## 任务目标
请统计下列记录中有多少行含有字符串“Select”，只需给出行数。

## 待用记录
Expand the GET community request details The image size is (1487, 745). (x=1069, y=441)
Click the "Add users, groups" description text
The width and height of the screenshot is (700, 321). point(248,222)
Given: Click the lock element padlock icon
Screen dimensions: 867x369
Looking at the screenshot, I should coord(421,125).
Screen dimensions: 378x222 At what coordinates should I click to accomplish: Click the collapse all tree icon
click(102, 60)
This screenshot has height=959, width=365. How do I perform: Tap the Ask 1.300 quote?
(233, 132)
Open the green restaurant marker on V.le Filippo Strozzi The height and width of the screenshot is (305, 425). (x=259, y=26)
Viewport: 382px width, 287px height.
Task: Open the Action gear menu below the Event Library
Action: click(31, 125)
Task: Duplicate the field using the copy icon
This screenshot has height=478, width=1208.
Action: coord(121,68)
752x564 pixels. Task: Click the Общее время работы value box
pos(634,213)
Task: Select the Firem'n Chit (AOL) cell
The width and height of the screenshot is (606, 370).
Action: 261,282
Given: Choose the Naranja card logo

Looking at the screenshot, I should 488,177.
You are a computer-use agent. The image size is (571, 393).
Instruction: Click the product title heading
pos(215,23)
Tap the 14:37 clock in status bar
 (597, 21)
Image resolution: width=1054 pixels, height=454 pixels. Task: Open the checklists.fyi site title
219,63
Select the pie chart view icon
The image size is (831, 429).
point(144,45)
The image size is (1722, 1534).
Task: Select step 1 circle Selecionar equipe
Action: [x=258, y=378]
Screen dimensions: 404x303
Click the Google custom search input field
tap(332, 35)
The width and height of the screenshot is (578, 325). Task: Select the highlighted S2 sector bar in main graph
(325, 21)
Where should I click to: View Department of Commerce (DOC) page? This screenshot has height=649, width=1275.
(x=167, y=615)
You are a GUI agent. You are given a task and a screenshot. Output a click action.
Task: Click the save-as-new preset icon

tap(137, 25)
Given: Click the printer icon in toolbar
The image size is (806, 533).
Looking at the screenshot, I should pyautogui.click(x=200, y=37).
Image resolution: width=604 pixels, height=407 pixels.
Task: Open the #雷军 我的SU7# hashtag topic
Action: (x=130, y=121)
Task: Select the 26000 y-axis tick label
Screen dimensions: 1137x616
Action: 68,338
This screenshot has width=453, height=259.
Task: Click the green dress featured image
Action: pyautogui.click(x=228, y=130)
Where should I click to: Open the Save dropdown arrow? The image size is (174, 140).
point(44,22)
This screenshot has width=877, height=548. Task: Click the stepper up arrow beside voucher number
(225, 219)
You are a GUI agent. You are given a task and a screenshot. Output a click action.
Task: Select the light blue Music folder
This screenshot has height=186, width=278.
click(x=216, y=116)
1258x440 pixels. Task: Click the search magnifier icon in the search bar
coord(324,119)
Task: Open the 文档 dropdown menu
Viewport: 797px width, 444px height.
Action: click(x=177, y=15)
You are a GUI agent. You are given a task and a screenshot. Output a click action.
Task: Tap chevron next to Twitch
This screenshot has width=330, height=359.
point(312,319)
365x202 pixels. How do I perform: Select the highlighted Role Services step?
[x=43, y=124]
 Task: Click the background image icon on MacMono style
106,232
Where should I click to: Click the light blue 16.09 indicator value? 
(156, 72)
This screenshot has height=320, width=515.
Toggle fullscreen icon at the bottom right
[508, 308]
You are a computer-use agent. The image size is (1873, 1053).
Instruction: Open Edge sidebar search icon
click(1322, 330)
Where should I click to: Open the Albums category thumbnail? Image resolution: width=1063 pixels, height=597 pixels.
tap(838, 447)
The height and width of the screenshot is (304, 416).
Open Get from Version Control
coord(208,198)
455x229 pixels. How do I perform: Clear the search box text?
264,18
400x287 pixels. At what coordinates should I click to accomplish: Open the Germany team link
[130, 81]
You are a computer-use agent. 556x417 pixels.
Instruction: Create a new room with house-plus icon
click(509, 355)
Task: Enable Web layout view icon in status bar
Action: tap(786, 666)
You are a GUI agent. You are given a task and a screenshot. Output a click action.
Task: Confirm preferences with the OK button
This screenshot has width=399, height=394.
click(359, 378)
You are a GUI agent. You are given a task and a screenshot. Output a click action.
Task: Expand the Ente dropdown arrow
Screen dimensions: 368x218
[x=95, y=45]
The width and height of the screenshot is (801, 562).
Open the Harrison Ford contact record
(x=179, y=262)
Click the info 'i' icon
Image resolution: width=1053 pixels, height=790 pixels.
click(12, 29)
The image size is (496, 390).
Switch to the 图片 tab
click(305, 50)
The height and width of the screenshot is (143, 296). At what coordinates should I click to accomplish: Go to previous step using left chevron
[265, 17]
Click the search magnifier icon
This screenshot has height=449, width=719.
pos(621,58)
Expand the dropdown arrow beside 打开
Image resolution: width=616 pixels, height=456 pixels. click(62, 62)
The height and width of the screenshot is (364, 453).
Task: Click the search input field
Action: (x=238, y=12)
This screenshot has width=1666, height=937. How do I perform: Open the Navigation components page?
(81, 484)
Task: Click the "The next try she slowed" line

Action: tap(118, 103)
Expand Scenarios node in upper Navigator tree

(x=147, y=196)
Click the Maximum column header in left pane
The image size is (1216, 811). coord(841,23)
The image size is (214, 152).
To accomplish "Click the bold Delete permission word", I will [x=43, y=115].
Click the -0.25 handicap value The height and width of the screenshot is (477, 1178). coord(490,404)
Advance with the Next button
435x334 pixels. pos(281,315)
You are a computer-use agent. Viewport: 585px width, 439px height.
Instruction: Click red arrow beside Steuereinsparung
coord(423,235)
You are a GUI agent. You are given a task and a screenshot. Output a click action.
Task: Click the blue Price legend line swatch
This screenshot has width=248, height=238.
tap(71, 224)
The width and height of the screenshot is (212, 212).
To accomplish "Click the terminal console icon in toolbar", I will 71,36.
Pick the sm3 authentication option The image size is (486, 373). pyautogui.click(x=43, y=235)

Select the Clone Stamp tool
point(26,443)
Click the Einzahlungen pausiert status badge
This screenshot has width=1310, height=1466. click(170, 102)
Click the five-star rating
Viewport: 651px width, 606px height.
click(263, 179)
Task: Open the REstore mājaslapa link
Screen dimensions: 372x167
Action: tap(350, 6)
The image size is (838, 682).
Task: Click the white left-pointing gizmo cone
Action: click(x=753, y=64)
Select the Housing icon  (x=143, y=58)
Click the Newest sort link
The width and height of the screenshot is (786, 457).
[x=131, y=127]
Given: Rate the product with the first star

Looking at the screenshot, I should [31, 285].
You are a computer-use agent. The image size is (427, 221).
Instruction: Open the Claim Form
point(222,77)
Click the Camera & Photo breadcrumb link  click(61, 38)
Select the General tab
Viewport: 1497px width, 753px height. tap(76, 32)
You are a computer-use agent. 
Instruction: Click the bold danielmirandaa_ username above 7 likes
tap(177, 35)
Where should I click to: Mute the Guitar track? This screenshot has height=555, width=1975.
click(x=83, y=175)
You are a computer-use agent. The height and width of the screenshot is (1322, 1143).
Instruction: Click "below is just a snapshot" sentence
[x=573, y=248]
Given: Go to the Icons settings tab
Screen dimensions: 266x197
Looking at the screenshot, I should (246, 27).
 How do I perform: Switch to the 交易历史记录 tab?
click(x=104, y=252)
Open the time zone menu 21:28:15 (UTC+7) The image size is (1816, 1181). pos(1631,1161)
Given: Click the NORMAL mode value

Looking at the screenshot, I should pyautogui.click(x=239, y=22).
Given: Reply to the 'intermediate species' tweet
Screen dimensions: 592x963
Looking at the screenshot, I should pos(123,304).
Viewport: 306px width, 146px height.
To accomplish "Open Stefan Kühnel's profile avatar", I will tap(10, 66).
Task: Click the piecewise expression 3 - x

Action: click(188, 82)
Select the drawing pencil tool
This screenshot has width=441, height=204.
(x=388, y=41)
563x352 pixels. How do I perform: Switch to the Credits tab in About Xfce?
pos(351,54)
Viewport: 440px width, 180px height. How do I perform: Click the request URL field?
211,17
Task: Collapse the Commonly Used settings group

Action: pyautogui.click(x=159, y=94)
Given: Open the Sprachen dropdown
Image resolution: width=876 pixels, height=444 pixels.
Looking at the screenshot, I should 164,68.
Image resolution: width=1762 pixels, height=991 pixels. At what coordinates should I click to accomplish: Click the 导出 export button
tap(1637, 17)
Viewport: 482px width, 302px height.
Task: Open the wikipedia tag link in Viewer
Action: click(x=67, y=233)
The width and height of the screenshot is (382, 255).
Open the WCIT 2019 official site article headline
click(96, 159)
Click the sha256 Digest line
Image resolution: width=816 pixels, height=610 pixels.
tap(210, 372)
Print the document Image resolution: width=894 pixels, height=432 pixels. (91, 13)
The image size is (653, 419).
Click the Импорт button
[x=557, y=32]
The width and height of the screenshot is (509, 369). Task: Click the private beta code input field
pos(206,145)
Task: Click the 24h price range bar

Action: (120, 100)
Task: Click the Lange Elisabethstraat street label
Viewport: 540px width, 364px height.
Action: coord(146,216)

## 本题解答
11